We will report all adverse events and reasons for study drop-out using a withdrawal/termination form to assess the missing data mechanism: missing completely at random, missing at random, or non-ignorable missingness. We will conduct sensitivity analyses for primary and secondary outcomes using several validated methods: (1) complete case analyses which assumes missing completely at random; (2) multiple imputation which assumes missing at random; (3) assigning poor scores for missing values differentially by treatment group which aligns with non-ignorable missingness, and (4) the composite approach proposed by Colantuoni et al. [64]. Sensitivity analyses are recommended for trials with missing data, and we will use similar methods to those used successfully in a recent VA trial [59].

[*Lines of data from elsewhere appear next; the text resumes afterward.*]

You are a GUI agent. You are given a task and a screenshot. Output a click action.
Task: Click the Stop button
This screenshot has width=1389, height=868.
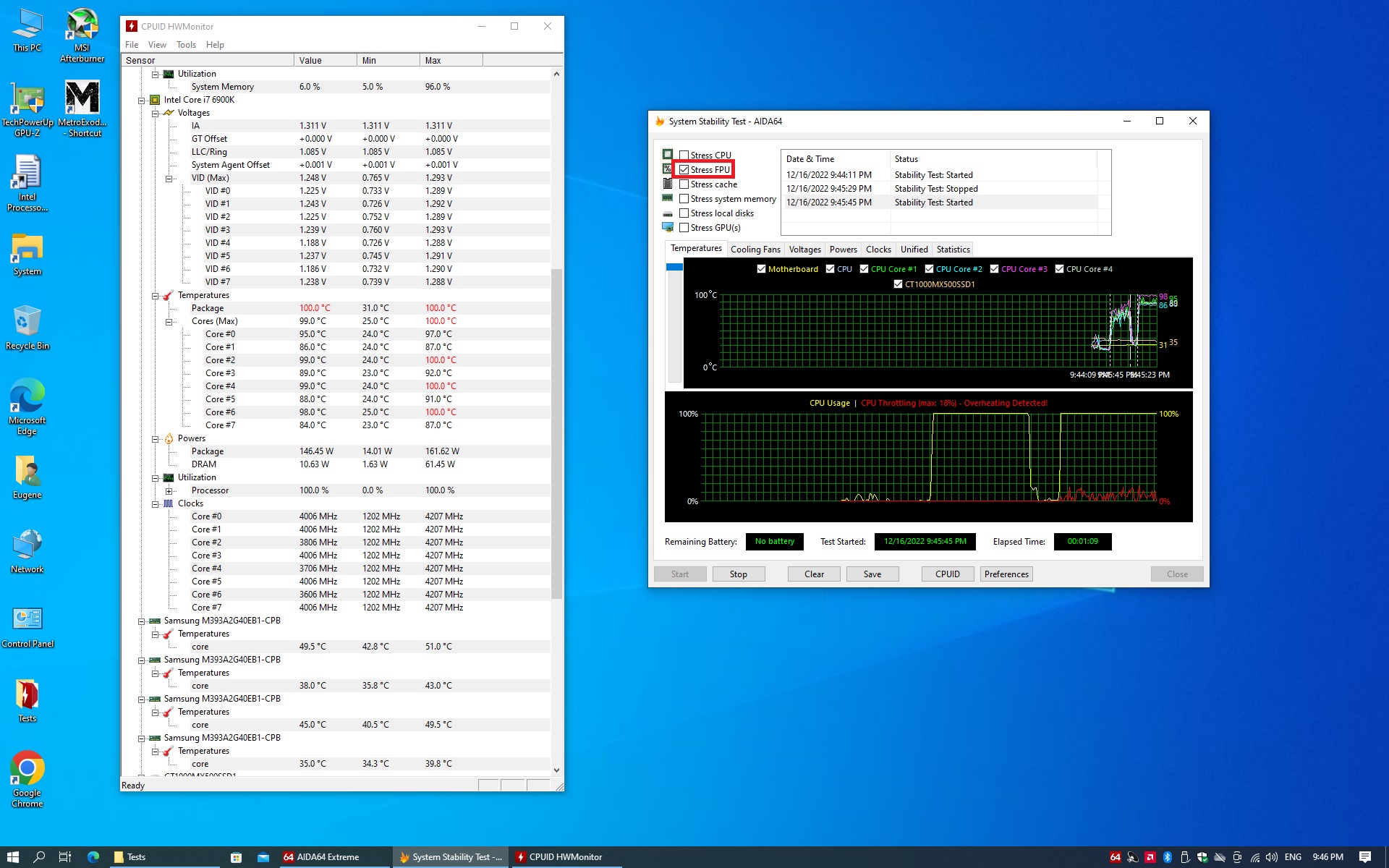[738, 574]
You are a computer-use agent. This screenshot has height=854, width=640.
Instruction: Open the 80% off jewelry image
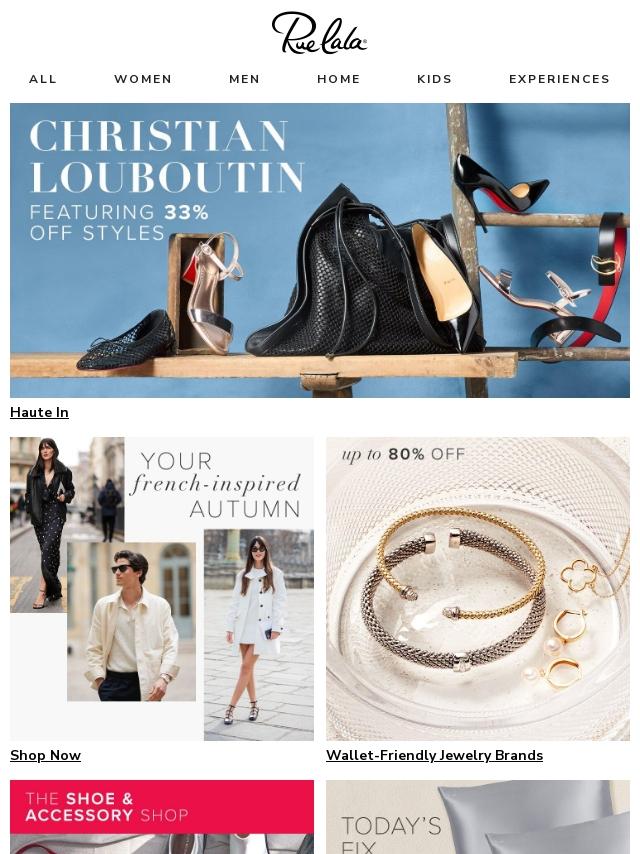(x=478, y=589)
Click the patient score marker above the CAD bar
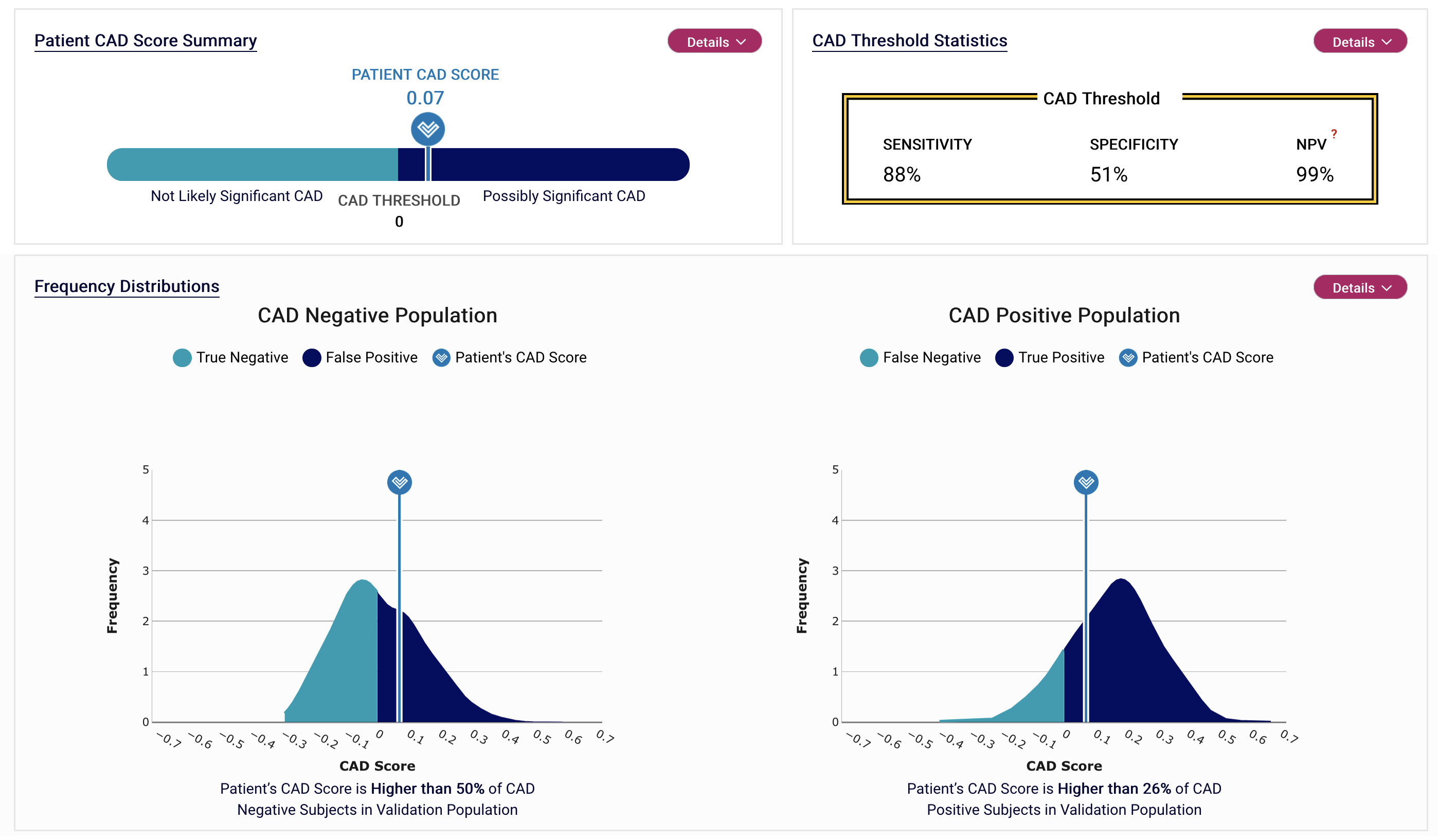Screen dimensions: 1438x840 coord(427,129)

Trial harmonization and secondary analysis

The study drug exposure duration, evaluation of the primary outcome, and quality of life testing in MOBILE IC were synchronized with the Improved PAD PERformance with METformin (PERMET) trial (NCT03054519) [34,35,36]. The actively enrolling PERMET trial will evaluate if up to 2000 mg metformin daily for 180 days will improve 6MWT performance among individuals with PAD compared to placebo. Data from both trials will be synchronized (expected n = 412) and will allow for secondary analyses including the (1) dose–response relationship, (2) effects of metformin among pre-specified subgroups, and (3) effects of metformin on CVD events. Pre-specified subgroups include stratification by baseline age, MWD on 6MWT, ABI, and smoking status.

Discussion

PAD is a disease of systemic inflammation and atherosclerosis often presenting as IC. Patients with PAD and IC reduce their physical activity to limit the pain associated with ambulation. The systemic nature of atherosclerosis in PAD increases their overall risk of CVD. Currently, treatments are limited and, in the United States, the FDA has not approved an effective medication for IC in over 2 decades [65]. Existing therapies include preoperative medical optimization that target systemic CVD risk factors. Lower extremity revascularization, especially endovascular techniques, is increasingly prescribed and provides some symptomatic relief. However, it does not address the underlying systemic atherosclerosis or the risk of associated CVD. Lower extremity revascularization may also accelerate the progression to critical limb threatening ischemia [16,17,18, 66]. Metformin has salient properties beyond that of glucose control with mounting evidence for its pro-mitochondrial and anti-inflammatory properties, potential to promote arteriogenesis, reduction in the incidence of diseases of aging including CVDs, and improved longevity [21, 24, 30]. Therefore, the evidence supports investigating the ability of metformin to improve cellular energetics, reduce systemic inflammation, and improve functional status in patients with PAD and IC. The MOBILE IC Trial will provide empiric evidence and mechanistic data for the potential effectiveness of metformin as an innovative therapy in Veterans with PAD. The a priori planned synchronization of the MOBILE IC and PERMET trials will allow for further investigation of the effects of metformin on PAD among pre-specified subgroups and in the analysis of outcomes that each trial alone is under-powered to evaluate.